Improving radiomic model reliability using robust features from perturbations for head-and-neck carcinoma

Xinzhi Teng; Jiang Zhang; Zongrui Ma; Yuanpeng Zhang; Saikit Lam; Wen Li; Haonan Xiao; Tian Li; Bing Li; Ta Zhou; Ge Ren; Francis Kar-Ho Lee; Kwok-Hung Au; Victor Ho-Fun Lee; Amy Tien Yee Chang; Jing Cai

doi:10.3389/fonc.2022.974467

Improving radiomic model reliability using robust features from perturbations for head-and-neck carcinoma

Front Oncol. 2022 Oct 14:12:974467. doi: 10.3389/fonc.2022.974467. eCollection 2022.

Authors

Affiliations

¹ Department of Health Technology and Informatics, The Hong Kong Polytechnic University, Hong Kong, Hong Kong SAR, China.
² Department of Clinical Oncology, Queen Elizabeth Hospital, Hong Kong, Hong Kong SAR, China.
³ Department of Clinical Oncology, The University of Hong Kong, Hong Kong, Hong Kong SAR, China.
⁴ Comprehensive Oncology Centre, Hong Kong Sanatorium and Hospital, Hong Kong, Hong Kong SAR, China.

Abstract

Background: Using high robust radiomic features in modeling is recommended, yet its impact on radiomic model is unclear. This study evaluated the radiomic model's robustness and generalizability after screening out low-robust features before radiomic modeling. The results were validated with four datasets and two clinically relevant tasks.

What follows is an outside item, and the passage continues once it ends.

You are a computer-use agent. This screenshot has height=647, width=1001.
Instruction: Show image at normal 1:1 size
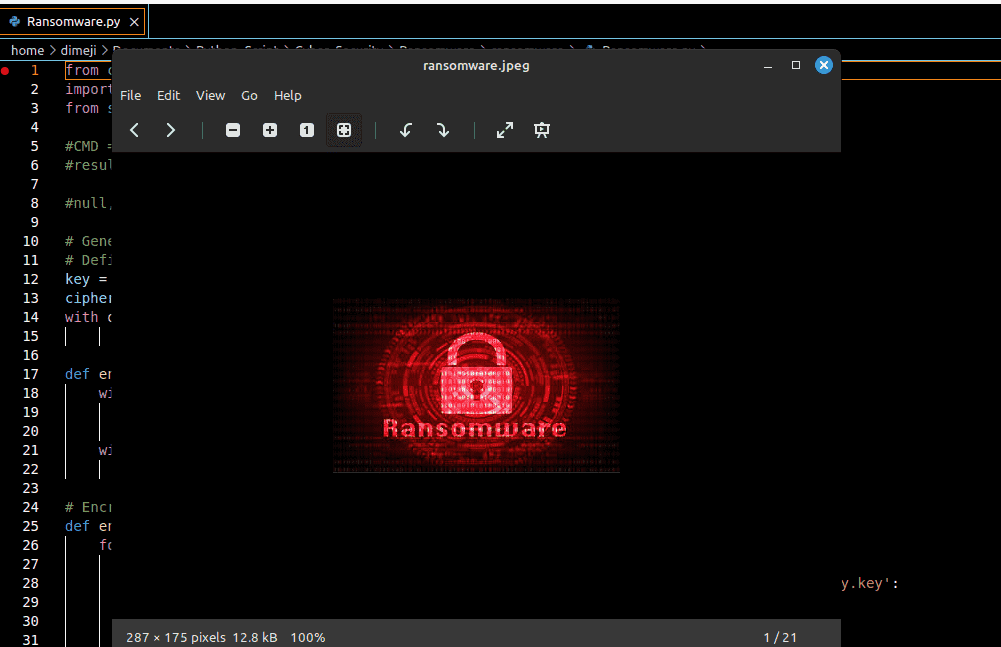tap(307, 130)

Materials and methods: A total of 1,419 head-and-neck cancer patients' computed tomography images, gross tumor volume segmentation, and clinically relevant outcomes (distant metastasis and local-regional recurrence) were collected from four publicly available datasets. The perturbation method was implemented to simulate images, and the radiomic feature robustness was quantified using intra-class correlation of coefficient (ICC). Three radiomic models were built using all features (ICC > 0), good-robust features (ICC > 0.75), and excellent-robust features (ICC > 0.95), respectively. A filter-based feature selection and Ridge classification method were used to construct the radiomic models. Model performance was assessed with both robustness and generalizability. The robustness of the model was evaluated by the ICC, and the generalizability of the model was quantified by the train-test difference of Area Under the Receiver Operating Characteristic Curve (AUC).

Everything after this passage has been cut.